## Required task
Pull out every line of the listing that contains the word "size". Case counts.
________________
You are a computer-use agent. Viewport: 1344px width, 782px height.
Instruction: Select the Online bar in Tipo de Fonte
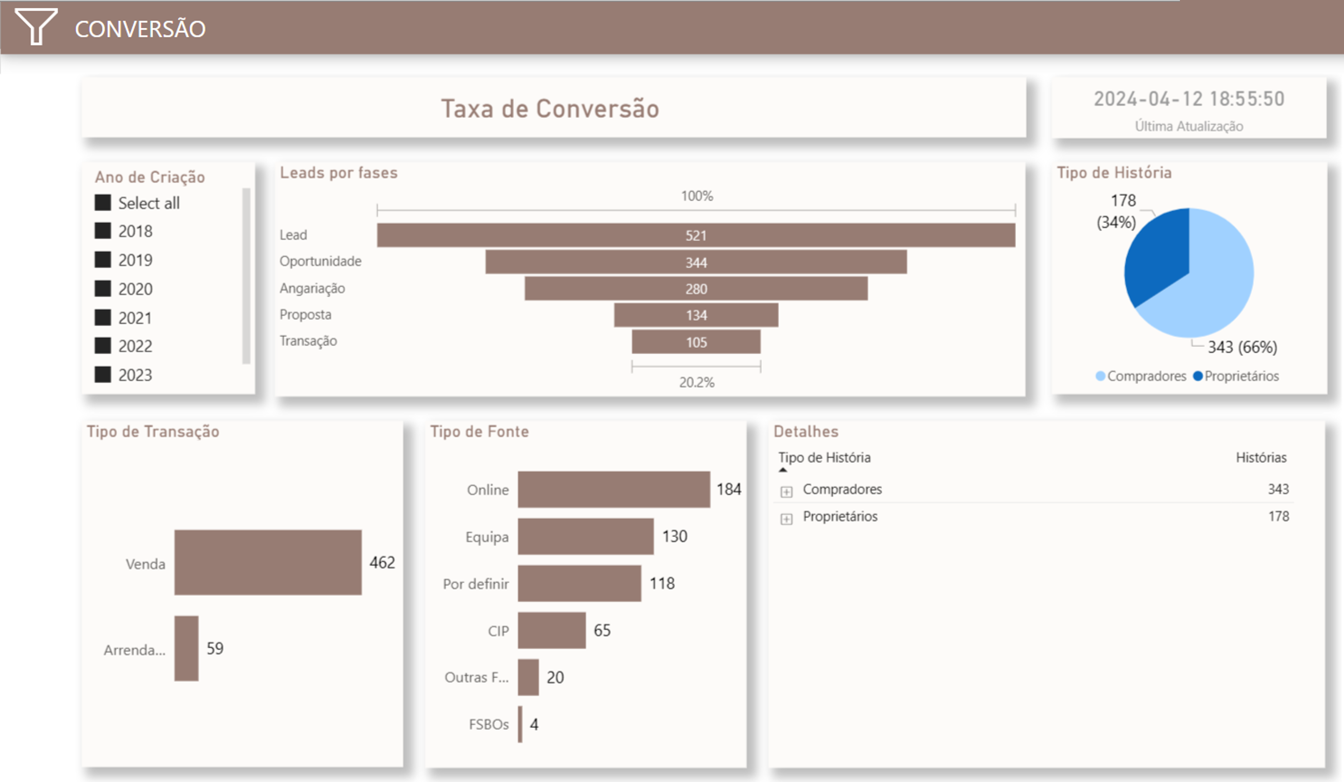(x=613, y=489)
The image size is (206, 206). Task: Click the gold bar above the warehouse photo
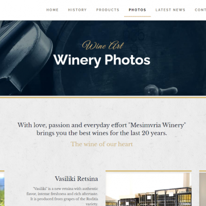[x=148, y=171]
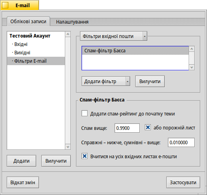
Task: Click the filter list scroll down arrow
Action: click(x=192, y=68)
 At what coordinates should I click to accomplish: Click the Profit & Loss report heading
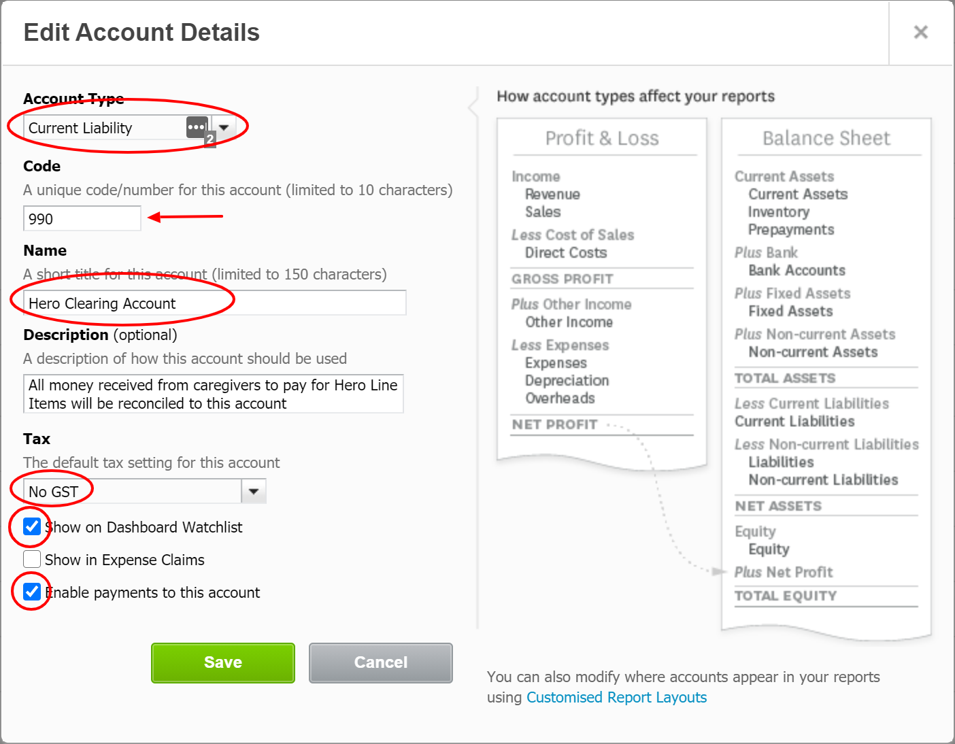pos(602,138)
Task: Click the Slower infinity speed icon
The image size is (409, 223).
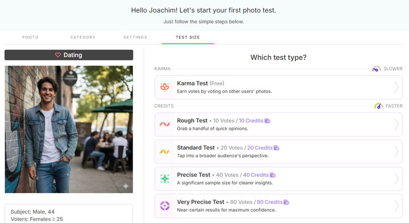Action: 376,69
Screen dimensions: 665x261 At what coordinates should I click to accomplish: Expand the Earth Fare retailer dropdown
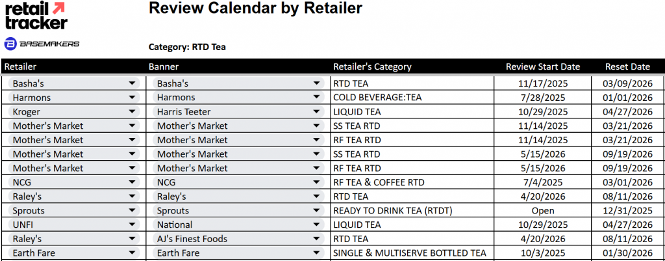coord(132,253)
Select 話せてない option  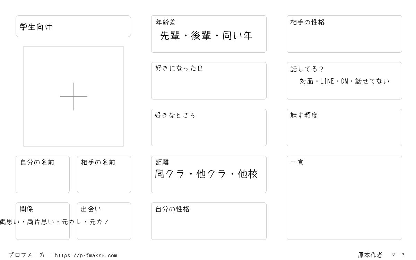click(372, 81)
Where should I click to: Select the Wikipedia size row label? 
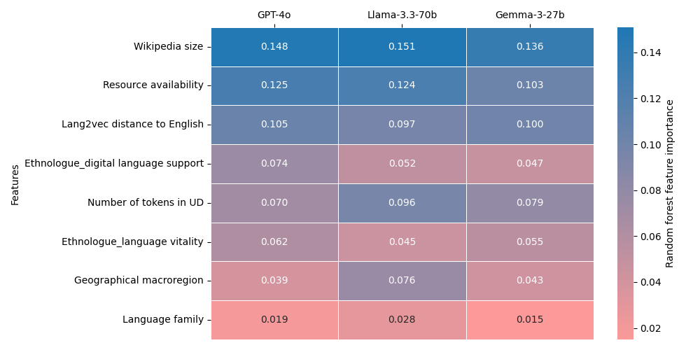point(168,47)
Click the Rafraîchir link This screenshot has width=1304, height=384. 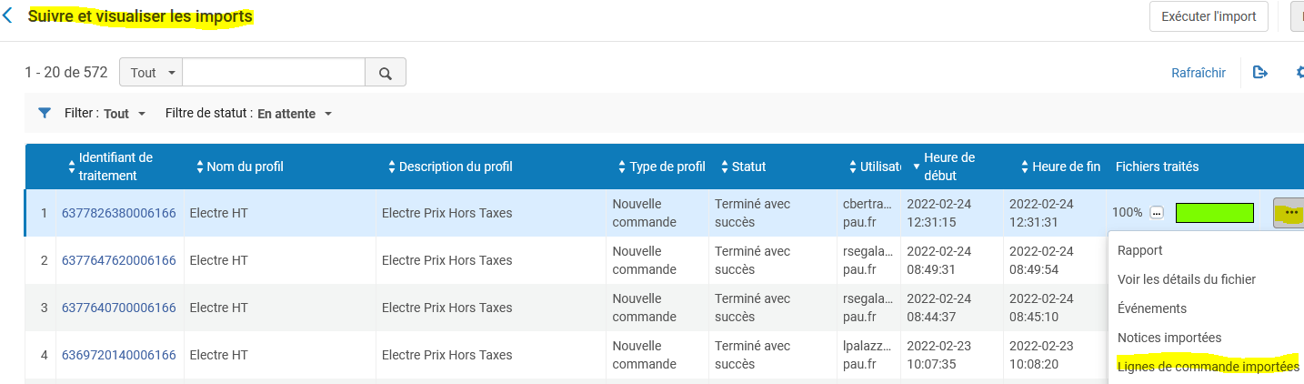click(1199, 73)
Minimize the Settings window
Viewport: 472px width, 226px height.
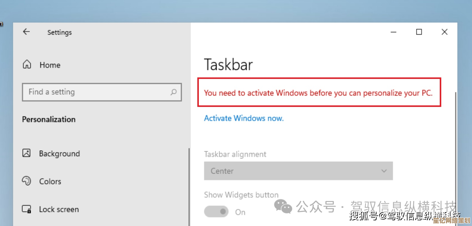click(x=393, y=32)
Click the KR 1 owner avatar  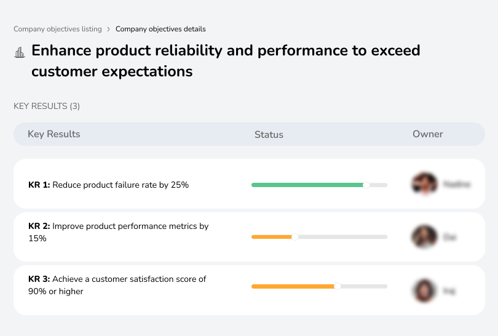(424, 184)
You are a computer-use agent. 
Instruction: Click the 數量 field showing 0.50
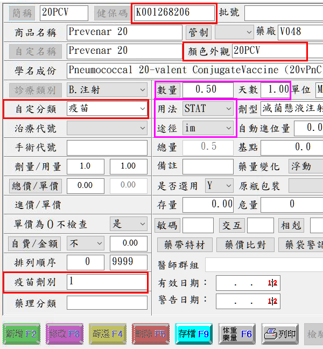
________________
## Solution to this exercise
The image size is (206, 206). Task: Click the gold bar above the warehouse photo
The image size is (409, 223).
Where should I click to: Select the Wikipedia size row label? 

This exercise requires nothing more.